Hi everyone, I bought Vice City a while ago (all legal from shop) and installed it on my desktop with no problems. Recently I bought a laptop, specs

- 512 ram
- 3.06 ghz pentium 4
- 60 gb memory
- 64 mg NVidia GeForce FX 5200

Generally better than my desktop, and GTA 3 runs perfectly on the laptop. When I installed GTA: VC the installation went fine, but when it came to playing it after clicking on the exe file the mouse pointer changed to the spinning disk for a couple of seconds and then nothing happens. I tried updating my graphics driver, installing DirectX 9.0. Any help would be really appreciated, I've been trying to get this working for ages!!! Thanks


----------



## idtent (Aug 13, 2003)

Try updating the sound drivers also.


----------



## Sport1901966 (Dec 22, 2004)

Apparently the driver is up to date, thanks for the suggestion tho, any other ideas?


----------



## clutch06 (Jan 3, 2005)

Your laptop probably came with XP SP2. I don't think you can get Vice City to work if installed after SP2. I have the same problem with my desktop and laptop.


----------



## powerfool (Jan 30, 2005)

I have the same problem with Vice City and with Beach Life. Actually, I had no problem with Vice City when I first installed. I noticed though that after installing ACDSee and Winamp (I'm not sure which one makes the problem) GTA stopped running. Of course, not using these programs is not a solution. Apparently, reinstalling the game didn't help. I also erased all the entries I found in the registry that were related to it. 
A solution would be highly appreciated!
Dimitris


P.S.: I have SP1 not SP2.

:4-dontkno


----------



## fmcginn69 (Feb 1, 2005)

*Problem with GTA: Vice City*

I am also having problems running GTA: Vice City. 

Specs:

Win XP SP2
Intel P4 3.2 GHz
1 GB RAM
ATI X800 XT Graphics Card (256 MB)
Sound Blaster Auidgy

I have updated video, display, and sound drivers. I took this software back to Best Buy in attempt to get refund because it didn't run. They were able to install and run it on a machine running Win XP with SP2, so I took it back home to try and figure out what's wrong.

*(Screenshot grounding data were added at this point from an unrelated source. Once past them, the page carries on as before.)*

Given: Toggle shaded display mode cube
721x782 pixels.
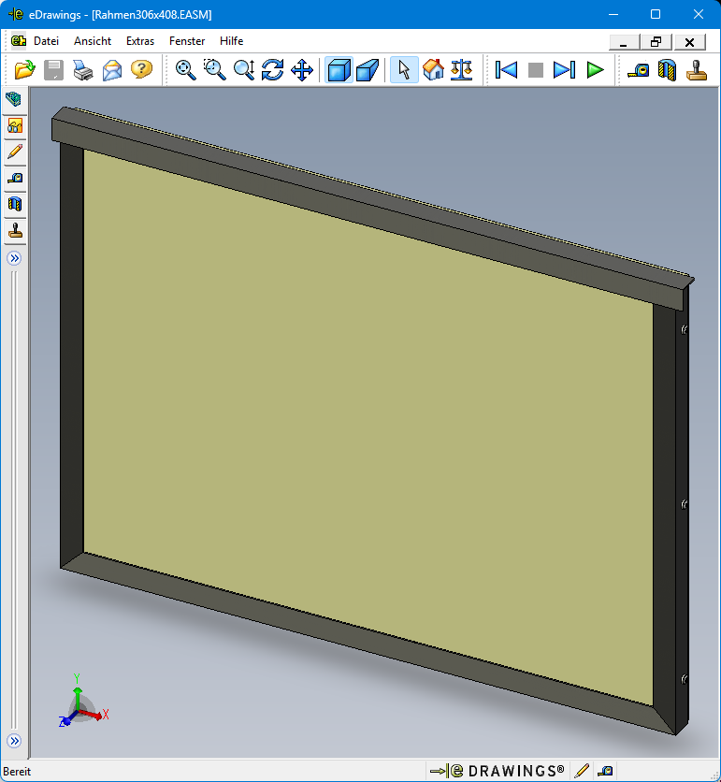Looking at the screenshot, I should (339, 70).
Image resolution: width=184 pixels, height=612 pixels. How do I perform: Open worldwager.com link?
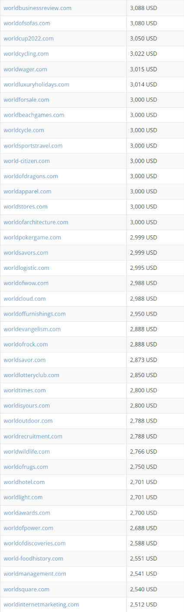[x=26, y=69]
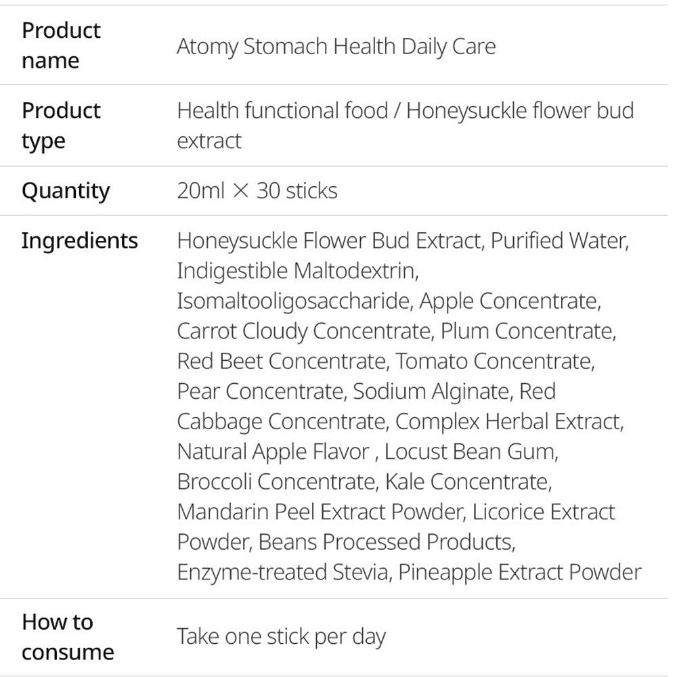This screenshot has width=677, height=677.
Task: Click 'Mandarin Peel Extract Powder' text
Action: coord(320,512)
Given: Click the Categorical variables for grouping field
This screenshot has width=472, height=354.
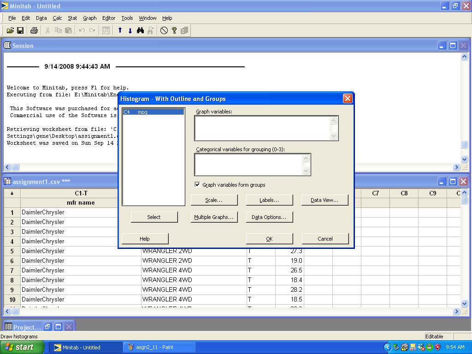Looking at the screenshot, I should click(x=248, y=165).
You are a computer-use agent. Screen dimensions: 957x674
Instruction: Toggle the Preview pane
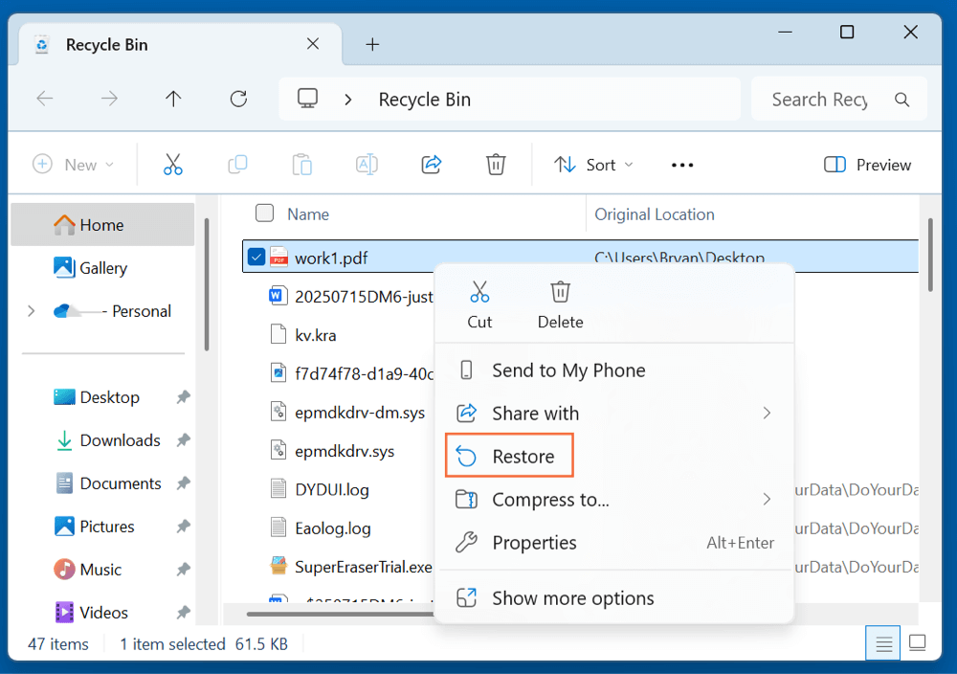866,164

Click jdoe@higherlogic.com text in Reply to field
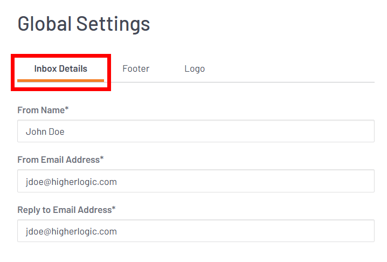point(71,232)
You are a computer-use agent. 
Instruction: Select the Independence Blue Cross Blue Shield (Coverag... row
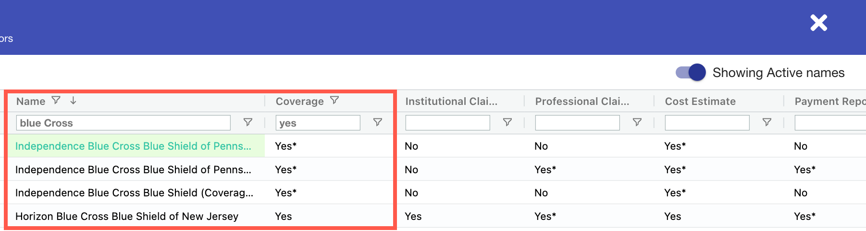click(x=134, y=193)
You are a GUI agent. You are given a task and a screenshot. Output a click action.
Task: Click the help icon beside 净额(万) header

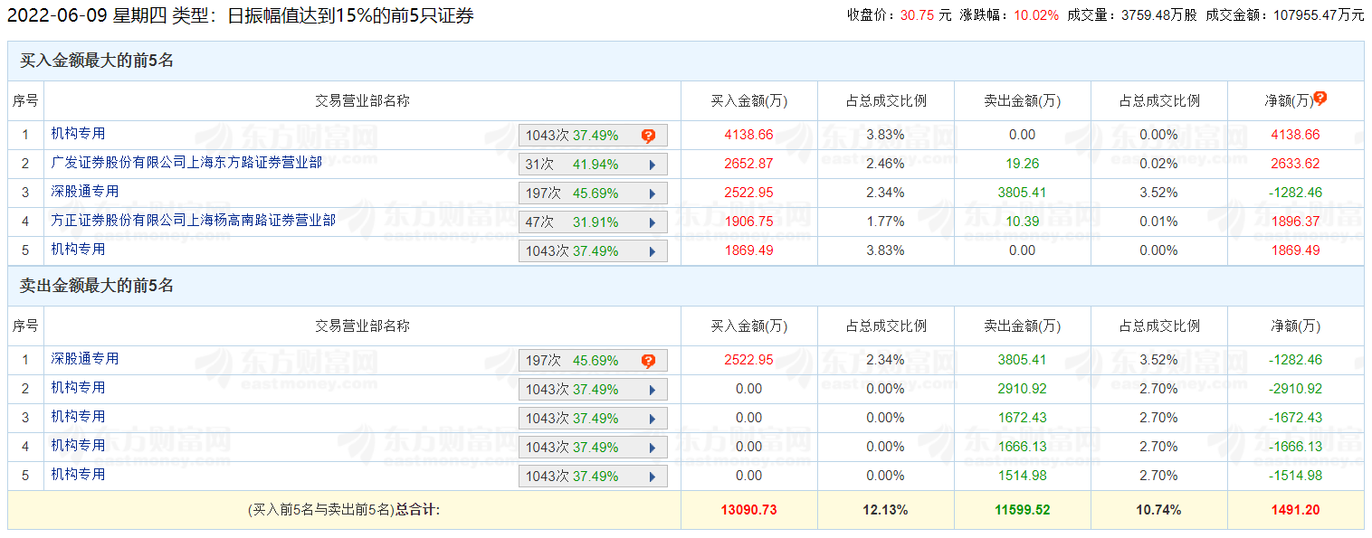(x=1320, y=99)
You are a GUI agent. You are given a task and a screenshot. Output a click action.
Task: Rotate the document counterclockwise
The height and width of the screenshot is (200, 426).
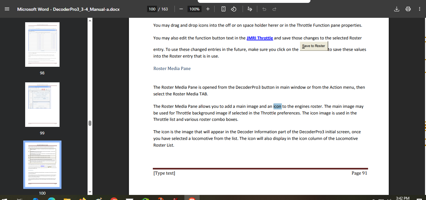[233, 9]

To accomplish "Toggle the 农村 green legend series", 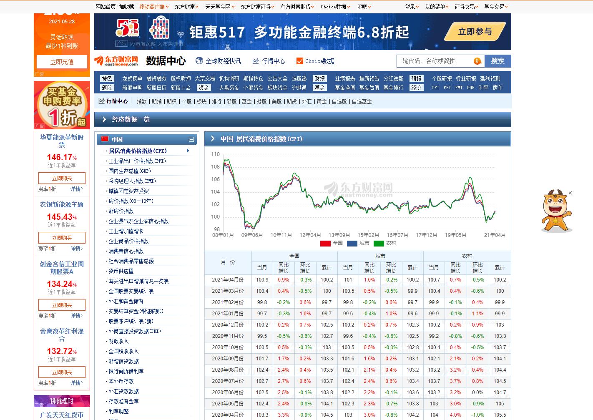I will 379,243.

Anybody know if this could be related to the 256 MB graphics card? I have had to install patches for other games that had problems (i.e., Halo).

Thanks for any help.


----------



## powerfool (Jan 30, 2005)

Try to get a no-cd crack. I used one I downloaded from megagames and the game started. Still, it asks for the play disk. Anyway. Try the crack!
:wave:


----------